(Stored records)
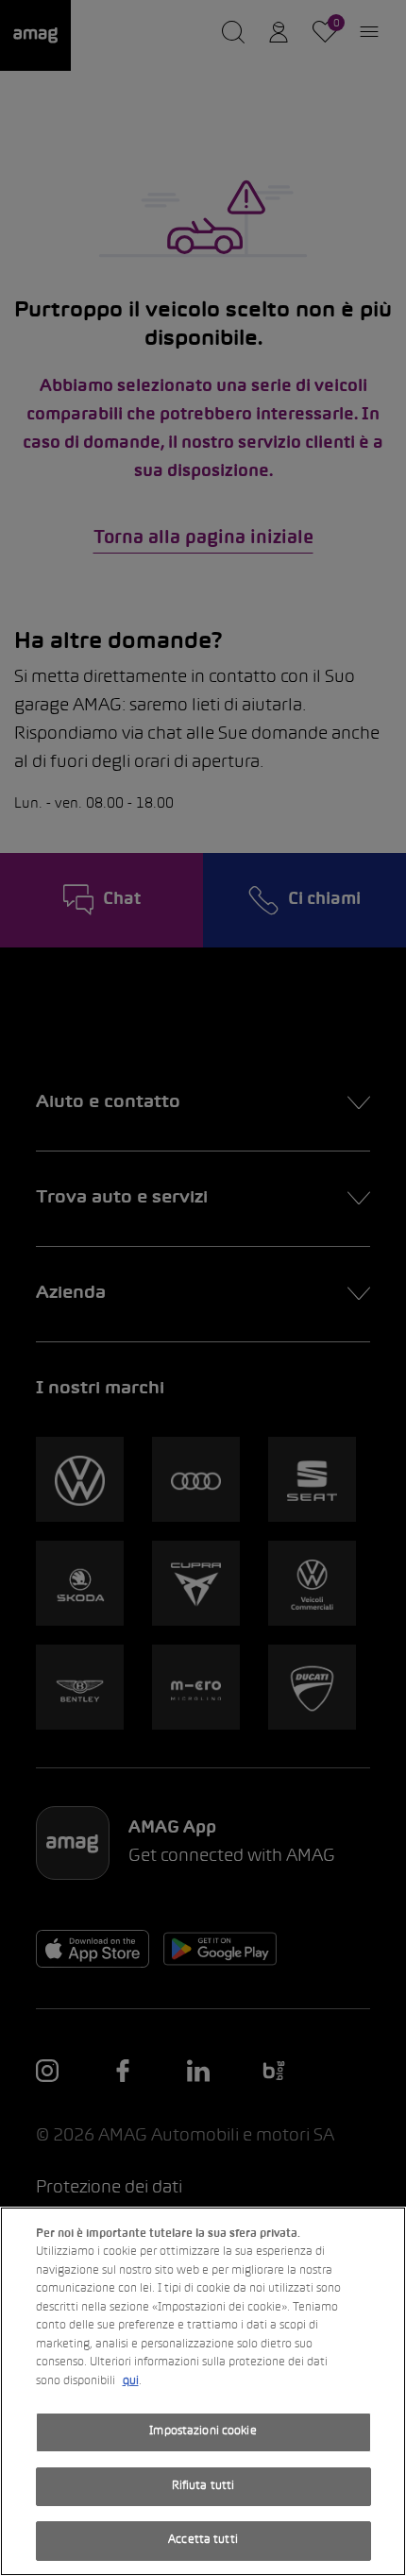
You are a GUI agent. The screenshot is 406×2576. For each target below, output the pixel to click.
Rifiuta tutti (203, 2486)
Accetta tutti (203, 2540)
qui (131, 2381)
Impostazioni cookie (202, 2431)
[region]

* WHAT IS NEEDED: Your task is to write out, exactly, the line that holds "Rifiuta tutti (203, 2486)" and every line after it until the records end.

* EXPECTED ANSWER:
Rifiuta tutti (203, 2486)
Accetta tutti (203, 2540)
qui (131, 2381)
Impostazioni cookie (202, 2431)
[region]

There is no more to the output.